As with all historical cohort studies, this study cannot be used to determine causal relationships and unmeasured confounding variables may have mediated correlation between chloride levels and mortality. Specifically, patients with hypochloremia were substantially sicker than other patients and it is possible that the observed association between hypochloremia and adverse outcomes is due to residual confounding despite multivariable adjustment. This was a single-center study, and our CICU practice may differ from other medical facilities or regions. We could not obtain data on the use of diuretics, type of resuscitation fluids used, or overall fluid balance, which are all known to influence chloride levels; this limits our ability to infer the specific causes of dyschloremia. As such, we are unable to clearly delineate the etiology of the abnormal chloride levels to determine whether any specific cause of dyschloremia was associated with worse outcomes. The ICD-9 admission diagnoses we obtained reflect all diagnoses and cannot distinguish the primary admission diagnosis.
Our study demonstrated a U-shaped relationship between admission chloride levels and unadjusted hospital and CICU mortality.
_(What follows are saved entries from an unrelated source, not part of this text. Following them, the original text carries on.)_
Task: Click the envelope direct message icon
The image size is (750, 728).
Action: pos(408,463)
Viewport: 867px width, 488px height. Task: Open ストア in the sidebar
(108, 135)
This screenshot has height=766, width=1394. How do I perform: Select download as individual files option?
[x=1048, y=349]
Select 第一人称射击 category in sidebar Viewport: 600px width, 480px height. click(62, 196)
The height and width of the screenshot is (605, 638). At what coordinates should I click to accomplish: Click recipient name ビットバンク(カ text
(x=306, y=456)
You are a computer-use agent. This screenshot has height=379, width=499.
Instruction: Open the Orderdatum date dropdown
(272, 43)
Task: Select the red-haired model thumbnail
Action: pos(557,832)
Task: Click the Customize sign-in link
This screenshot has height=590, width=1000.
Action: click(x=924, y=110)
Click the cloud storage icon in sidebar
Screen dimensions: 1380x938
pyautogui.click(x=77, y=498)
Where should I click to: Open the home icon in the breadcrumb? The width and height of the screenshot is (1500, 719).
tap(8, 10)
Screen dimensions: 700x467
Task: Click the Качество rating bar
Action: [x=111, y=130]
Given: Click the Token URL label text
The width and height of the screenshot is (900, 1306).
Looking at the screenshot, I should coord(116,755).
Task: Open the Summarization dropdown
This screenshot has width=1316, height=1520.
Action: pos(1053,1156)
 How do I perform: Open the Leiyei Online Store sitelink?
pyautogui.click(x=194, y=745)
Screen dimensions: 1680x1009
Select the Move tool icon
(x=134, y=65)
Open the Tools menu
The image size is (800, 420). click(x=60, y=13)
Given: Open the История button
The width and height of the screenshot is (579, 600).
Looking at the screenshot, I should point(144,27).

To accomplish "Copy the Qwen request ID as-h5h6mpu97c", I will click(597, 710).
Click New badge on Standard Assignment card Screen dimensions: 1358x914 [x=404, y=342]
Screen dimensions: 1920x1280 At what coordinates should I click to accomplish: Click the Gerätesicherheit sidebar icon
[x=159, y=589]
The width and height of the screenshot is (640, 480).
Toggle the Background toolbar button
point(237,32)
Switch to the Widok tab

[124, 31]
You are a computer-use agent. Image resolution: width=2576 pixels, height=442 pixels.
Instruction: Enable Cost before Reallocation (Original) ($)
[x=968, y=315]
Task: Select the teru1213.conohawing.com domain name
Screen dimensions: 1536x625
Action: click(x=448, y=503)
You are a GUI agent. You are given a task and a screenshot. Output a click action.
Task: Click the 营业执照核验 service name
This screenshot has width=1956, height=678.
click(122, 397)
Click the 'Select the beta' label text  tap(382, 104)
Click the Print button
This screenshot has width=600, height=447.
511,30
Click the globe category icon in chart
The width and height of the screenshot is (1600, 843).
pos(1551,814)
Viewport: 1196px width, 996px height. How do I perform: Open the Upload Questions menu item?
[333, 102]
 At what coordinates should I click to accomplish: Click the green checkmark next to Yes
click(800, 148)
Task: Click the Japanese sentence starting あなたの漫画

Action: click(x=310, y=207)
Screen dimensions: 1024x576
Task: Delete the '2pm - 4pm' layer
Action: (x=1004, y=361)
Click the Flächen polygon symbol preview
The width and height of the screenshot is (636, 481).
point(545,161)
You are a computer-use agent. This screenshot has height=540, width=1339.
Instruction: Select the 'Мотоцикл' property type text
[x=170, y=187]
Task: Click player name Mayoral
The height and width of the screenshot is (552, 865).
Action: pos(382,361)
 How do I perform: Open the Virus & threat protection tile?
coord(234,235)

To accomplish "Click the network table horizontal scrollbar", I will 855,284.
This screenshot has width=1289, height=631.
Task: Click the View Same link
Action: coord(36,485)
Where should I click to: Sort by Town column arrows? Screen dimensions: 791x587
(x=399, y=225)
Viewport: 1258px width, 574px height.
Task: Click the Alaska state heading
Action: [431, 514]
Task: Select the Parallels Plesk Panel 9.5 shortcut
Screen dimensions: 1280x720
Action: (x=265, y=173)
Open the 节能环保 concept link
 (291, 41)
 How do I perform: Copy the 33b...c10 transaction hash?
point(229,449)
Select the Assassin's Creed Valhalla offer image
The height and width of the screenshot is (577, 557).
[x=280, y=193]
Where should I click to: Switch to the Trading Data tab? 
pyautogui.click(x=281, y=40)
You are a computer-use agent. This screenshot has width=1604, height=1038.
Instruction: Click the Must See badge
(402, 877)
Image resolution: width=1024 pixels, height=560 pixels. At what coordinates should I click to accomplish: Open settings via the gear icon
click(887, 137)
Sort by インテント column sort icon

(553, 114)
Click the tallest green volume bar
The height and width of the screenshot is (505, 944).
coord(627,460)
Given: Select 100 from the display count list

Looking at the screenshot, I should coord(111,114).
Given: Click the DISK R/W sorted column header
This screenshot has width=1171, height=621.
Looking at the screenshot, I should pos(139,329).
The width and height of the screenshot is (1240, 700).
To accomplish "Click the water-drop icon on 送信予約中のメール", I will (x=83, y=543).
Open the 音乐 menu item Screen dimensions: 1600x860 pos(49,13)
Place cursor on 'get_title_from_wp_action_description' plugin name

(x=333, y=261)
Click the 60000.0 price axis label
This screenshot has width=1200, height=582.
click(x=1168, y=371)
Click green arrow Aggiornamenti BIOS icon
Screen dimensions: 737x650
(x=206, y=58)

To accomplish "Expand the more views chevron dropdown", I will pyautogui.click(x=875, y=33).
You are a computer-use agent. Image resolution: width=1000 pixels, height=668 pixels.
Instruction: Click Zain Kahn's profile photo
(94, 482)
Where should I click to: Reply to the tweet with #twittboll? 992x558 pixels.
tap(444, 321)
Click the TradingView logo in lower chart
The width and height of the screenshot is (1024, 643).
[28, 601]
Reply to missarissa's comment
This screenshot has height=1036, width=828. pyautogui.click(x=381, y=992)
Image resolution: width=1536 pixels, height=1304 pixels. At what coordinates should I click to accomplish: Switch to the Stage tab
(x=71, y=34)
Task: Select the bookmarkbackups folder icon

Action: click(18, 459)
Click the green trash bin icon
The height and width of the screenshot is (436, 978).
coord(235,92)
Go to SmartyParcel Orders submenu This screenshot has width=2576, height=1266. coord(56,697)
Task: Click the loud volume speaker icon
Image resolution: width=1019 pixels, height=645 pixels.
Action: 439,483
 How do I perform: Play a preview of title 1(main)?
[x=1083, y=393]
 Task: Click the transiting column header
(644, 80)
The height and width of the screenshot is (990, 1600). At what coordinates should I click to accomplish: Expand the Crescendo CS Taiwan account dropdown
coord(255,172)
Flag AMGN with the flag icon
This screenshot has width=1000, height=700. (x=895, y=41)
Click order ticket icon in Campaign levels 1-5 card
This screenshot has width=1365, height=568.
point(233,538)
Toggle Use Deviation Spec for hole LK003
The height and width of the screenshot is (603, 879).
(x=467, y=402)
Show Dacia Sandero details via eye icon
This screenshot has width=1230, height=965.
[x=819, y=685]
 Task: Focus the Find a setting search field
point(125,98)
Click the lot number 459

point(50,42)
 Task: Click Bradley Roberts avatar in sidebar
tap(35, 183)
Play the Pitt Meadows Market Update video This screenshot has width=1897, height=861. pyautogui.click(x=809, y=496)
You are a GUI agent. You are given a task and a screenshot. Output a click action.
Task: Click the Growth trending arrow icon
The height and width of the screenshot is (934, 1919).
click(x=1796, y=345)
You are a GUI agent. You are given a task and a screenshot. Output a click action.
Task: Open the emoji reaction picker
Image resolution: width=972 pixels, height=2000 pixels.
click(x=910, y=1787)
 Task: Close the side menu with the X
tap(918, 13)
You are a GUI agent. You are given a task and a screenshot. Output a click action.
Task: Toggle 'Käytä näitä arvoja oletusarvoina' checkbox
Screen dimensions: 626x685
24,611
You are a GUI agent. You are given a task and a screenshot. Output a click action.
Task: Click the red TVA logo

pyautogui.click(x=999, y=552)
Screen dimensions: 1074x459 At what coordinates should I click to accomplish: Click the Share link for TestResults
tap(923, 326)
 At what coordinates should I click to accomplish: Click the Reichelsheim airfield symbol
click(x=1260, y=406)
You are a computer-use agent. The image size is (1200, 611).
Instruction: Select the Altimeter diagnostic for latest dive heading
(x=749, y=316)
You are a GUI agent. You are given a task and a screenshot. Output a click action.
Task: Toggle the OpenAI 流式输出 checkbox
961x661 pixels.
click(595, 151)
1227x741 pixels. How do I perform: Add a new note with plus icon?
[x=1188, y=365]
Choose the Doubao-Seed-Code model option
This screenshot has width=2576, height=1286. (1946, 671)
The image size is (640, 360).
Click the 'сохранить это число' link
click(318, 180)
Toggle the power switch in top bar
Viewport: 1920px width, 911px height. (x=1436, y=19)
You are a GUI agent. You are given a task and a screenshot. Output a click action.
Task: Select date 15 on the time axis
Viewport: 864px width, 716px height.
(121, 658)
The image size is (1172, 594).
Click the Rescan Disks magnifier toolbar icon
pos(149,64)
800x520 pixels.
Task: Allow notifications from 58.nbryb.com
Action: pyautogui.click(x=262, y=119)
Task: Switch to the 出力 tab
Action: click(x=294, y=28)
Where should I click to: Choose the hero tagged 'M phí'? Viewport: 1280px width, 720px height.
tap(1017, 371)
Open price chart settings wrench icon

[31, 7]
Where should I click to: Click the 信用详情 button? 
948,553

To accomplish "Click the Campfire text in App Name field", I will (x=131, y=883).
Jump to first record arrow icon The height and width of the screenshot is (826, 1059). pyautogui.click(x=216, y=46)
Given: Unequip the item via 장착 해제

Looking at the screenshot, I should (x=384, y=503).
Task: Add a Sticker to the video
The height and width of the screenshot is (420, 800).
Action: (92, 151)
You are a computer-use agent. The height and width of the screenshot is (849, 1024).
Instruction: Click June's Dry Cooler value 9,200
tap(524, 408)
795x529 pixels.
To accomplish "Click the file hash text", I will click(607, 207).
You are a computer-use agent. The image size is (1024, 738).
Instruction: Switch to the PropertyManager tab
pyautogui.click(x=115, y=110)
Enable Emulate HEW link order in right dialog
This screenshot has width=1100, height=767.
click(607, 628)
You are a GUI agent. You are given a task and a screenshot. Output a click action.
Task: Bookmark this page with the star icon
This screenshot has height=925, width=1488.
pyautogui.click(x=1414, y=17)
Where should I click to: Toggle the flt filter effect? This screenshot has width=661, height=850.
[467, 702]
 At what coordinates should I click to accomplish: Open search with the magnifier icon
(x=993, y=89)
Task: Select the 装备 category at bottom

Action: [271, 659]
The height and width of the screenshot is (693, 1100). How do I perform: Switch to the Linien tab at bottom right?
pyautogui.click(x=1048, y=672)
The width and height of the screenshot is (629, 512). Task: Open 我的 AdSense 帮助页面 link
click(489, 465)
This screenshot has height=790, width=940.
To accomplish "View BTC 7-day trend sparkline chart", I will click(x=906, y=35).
After multivariate adjustment, hypochloremia was associated with in-hospital and post-discharge mortality, independent of other electrolytes, including sodium. Hypochloremia remained an important predictor of mortality in patients with concomitant abnormalities of sodium and acid-base balance. Our data highlights the importance of serum chloride abnormalities in the CICU population and suggests an important role of disorders affecting chloride homeostasis among patients with cardiovascular disease. Future studies are needed to determine the importance of chloride within different cardiovascular sub-populations, to establish the etiology of the underlying dyschloremia, and to determine whether correction of underlying chloride abnormalities will lead to improved patient outcomes.